Personally, although I’m viscerally repelled by the abuse of a book, I think the idea of teaching a geometry book a thing or two about the real world by hanging it on a clothesline is very funny. (I actually thought much of the Part About Amalfitano was quite funny, while at the same time dread-full.) And people have already remarked on the book’s symbolism of Amalfitano himself, utterly passive with respect to their environments.
This V Postulate thing, though, bears some scrutiny. Like I said, it sounds plainly manifest to the intuition, but it gave geometers and philosophers about two thousand years’ worth of trouble. (Here’s an easy 90-year-old article on the subject.) Partly that’s because of its complexity; the other four postulates are as simple as “All right angles equal one another” and “There is such a thing as a circle.” Because of this complexity, the fifth postulate seems more like a proposition (the items that Euclid proves by doing geometric constructions based on his definitions and postulates), and thus like it should be provable rather than just assumable. But the proofs have been notoriously slippery, using hidden assumptions that amount to rewordings of the very thing they’re trying to prove.

(Interface element entries)
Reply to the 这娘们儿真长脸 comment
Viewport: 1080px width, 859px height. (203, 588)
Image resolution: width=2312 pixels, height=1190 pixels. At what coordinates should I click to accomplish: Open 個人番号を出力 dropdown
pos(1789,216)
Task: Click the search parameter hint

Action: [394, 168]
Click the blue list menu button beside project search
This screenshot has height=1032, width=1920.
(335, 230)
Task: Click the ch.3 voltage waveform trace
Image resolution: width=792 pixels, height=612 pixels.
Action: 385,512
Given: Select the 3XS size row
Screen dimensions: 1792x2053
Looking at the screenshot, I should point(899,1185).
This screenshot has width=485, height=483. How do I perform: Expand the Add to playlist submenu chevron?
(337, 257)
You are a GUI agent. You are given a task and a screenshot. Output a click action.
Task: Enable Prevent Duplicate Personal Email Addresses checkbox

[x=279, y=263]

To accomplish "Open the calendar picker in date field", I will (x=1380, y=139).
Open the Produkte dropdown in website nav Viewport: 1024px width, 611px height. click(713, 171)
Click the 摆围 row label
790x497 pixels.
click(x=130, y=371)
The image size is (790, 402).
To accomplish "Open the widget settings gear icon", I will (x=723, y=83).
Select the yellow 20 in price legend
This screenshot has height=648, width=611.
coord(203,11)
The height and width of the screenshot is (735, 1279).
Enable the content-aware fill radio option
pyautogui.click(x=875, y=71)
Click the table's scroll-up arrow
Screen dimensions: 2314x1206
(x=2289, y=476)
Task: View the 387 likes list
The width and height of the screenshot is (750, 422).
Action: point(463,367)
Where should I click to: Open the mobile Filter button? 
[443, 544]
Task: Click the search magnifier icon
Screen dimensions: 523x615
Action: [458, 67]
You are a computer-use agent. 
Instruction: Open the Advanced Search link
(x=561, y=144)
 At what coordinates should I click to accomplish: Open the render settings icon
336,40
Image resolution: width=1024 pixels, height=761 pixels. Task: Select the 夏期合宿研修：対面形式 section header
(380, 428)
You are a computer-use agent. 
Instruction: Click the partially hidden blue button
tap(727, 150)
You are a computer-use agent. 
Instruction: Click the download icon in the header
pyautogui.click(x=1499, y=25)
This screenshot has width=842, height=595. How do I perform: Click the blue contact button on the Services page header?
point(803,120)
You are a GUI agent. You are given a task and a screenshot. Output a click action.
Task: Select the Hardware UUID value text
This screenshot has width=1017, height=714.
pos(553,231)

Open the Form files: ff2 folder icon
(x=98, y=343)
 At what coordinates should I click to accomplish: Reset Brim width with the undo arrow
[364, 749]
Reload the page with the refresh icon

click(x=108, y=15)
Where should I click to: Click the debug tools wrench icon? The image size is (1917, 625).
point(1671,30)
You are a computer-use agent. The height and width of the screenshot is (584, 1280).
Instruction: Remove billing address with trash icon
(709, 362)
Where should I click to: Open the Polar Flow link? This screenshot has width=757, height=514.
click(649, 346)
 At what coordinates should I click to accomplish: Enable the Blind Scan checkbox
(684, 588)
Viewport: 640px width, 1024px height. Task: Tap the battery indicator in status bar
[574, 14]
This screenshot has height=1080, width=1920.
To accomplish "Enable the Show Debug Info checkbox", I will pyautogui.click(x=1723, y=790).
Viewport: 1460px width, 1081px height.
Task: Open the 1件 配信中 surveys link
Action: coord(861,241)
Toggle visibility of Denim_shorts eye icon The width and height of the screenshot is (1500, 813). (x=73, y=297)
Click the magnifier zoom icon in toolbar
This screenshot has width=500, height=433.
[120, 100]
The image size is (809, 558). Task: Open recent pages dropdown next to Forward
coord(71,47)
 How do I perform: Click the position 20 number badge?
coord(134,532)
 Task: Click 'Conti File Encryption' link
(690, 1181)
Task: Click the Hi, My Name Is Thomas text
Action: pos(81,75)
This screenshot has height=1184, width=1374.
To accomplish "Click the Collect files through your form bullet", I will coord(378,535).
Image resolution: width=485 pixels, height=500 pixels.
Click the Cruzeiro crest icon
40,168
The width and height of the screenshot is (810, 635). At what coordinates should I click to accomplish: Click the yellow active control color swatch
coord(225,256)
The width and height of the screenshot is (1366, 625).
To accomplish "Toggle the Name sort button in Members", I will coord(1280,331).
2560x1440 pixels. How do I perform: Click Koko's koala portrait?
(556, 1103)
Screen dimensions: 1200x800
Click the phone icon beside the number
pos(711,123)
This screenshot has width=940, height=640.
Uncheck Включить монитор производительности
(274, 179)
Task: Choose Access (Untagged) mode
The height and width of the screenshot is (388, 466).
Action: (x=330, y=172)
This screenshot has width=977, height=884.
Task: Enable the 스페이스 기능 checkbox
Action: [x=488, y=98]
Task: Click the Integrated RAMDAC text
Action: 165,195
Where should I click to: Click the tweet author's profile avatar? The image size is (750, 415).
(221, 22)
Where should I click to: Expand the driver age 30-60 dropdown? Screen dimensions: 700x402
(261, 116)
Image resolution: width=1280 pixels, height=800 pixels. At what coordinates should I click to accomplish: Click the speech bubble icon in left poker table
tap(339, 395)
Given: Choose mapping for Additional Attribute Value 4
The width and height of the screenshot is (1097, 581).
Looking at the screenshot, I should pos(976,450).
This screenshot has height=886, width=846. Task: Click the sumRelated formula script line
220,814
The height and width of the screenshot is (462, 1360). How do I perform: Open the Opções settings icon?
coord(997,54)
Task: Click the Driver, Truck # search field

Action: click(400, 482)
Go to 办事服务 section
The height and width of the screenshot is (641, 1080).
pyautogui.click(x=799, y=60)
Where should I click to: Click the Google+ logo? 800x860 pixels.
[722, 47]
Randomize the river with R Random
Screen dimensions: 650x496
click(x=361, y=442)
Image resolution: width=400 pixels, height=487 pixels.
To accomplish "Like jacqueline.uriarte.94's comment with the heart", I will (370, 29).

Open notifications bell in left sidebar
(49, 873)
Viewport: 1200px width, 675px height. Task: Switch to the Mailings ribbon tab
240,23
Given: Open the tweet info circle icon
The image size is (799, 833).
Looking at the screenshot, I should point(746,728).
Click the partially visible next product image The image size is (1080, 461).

# Required actions
• A. In the entries, update the lines from the line with "Where should I click to: Open the Polar" to the line with "(556, 1103)" by replacing "checkbox" with "check box". Change nothing else, and return only those lines.
• B. Take the passage on Euclid's fifth postulate further, picking up right after its last sentence.

# Written answers
• A.
Where should I click to: Open the Polar Flow link? This screenshot has width=757, height=514.
click(649, 346)
 At what coordinates should I click to accomplish: Enable the Blind Scan check box
(684, 588)
Viewport: 640px width, 1024px height. Task: Tap the battery indicator in status bar
[574, 14]
This screenshot has height=1080, width=1920.
To accomplish "Enable the Show Debug Info check box", I will pyautogui.click(x=1723, y=790).
Viewport: 1460px width, 1081px height.
Task: Open the 1件 配信中 surveys link
Action: coord(861,241)
Toggle visibility of Denim_shorts eye icon The width and height of the screenshot is (1500, 813). (x=73, y=297)
Click the magnifier zoom icon in toolbar
This screenshot has width=500, height=433.
[120, 100]
The image size is (809, 558). Task: Open recent pages dropdown next to Forward
coord(71,47)
 How do I perform: Click the position 20 number badge?
coord(134,532)
 Task: Click 'Conti File Encryption' link
(690, 1181)
Task: Click the Hi, My Name Is Thomas text
Action: pos(81,75)
This screenshot has height=1184, width=1374.
To accomplish "Click the Collect files through your form bullet", I will coord(378,535).
Image resolution: width=485 pixels, height=500 pixels.
Click the Cruzeiro crest icon
40,168
The width and height of the screenshot is (810, 635). At what coordinates should I click to accomplish: Click the yellow active control color swatch
coord(225,256)
The width and height of the screenshot is (1366, 625).
To accomplish "Toggle the Name sort button in Members", I will coord(1280,331).
2560x1440 pixels. How do I perform: Click Koko's koala portrait?
(556, 1103)

• B.
Schopenhauer (in Die Welt als Wille und Vorstellung) thought it was basically stupid to try to prove the fifth postulate, because the necessity of a proof indicated a prioritization of logic and derivation from first principles over direct, sensory impression. The attempts to prove the postulate, though, created some very interesting and useful results. One of the most productive of these attempts was by Lobachevsky, who began (as many did) by supposing the postulate to be false and looking for a resultant contradiction. What he found instead was a wholly consistent geometry that did not function according to the Euclidean rules that were assumed to order the universe.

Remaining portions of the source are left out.